[Records from a data collection]
◆ ◆ ◆ ◆ ◆

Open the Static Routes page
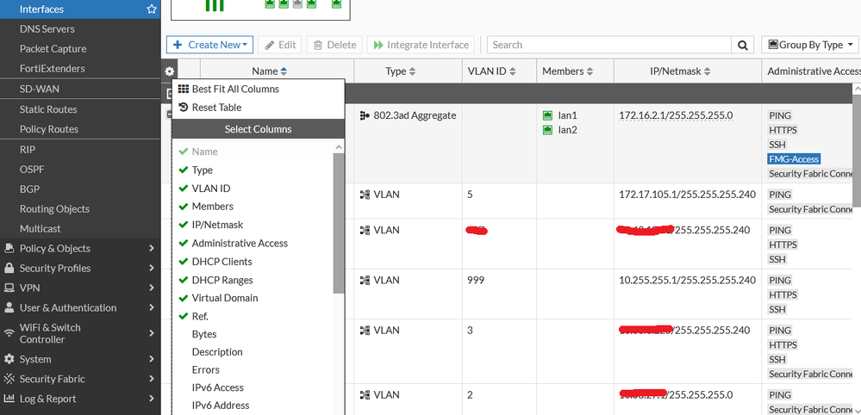Viewport: 861px width, 415px height. pyautogui.click(x=48, y=109)
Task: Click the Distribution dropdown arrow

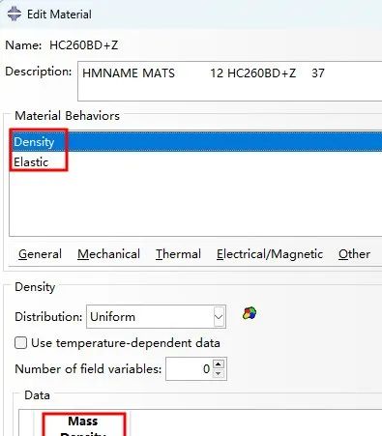Action: tap(219, 317)
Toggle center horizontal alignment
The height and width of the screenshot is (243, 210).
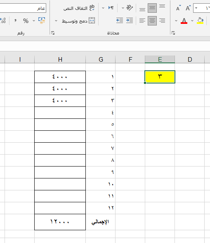(x=152, y=21)
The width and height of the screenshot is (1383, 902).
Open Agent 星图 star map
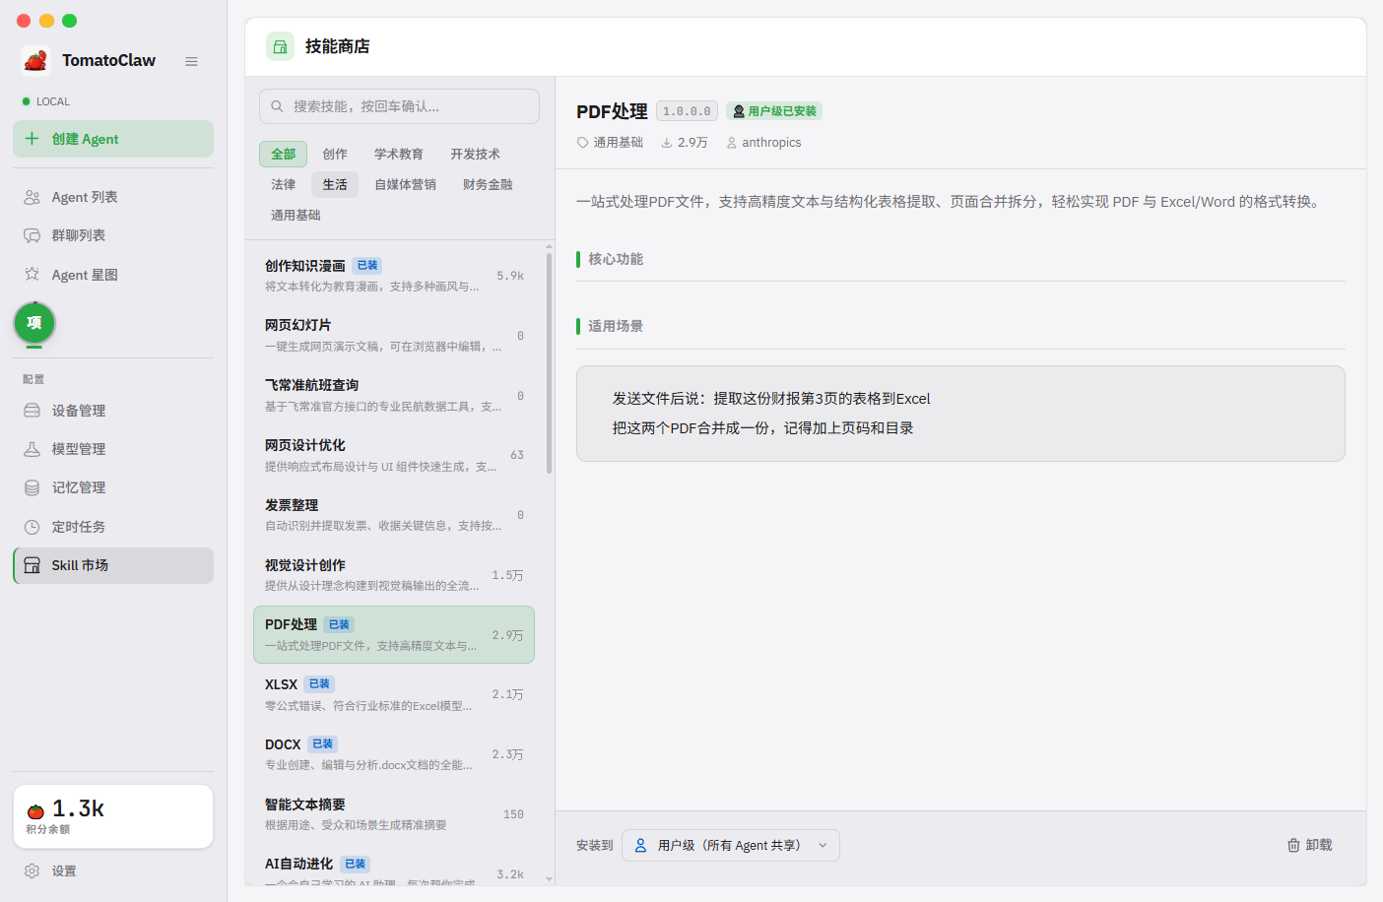(85, 275)
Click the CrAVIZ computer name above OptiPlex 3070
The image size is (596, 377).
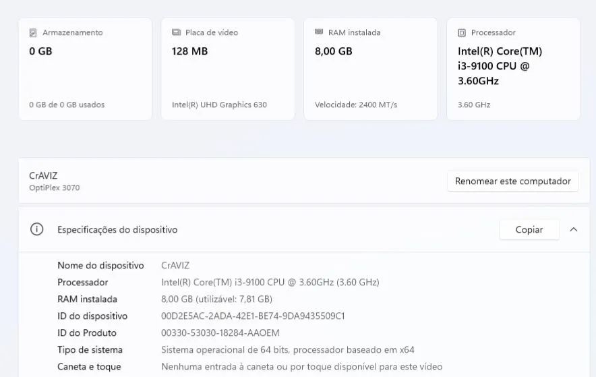[x=43, y=175]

◆ ◆ ◆ ◆ ◆

When you copy the records above, keep every word exact and leave out the pictures they contain.

Open the Static Routes page
Viewport: 861px width, 415px height. pyautogui.click(x=48, y=109)
Task: Click the Distribution dropdown arrow

Action: tap(219, 317)
Toggle center horizontal alignment
The height and width of the screenshot is (243, 210).
(x=152, y=21)
The width and height of the screenshot is (1383, 902).
Open Agent 星图 star map
(85, 275)
Click the CrAVIZ computer name above OptiPlex 3070
The image size is (596, 377).
[x=43, y=175]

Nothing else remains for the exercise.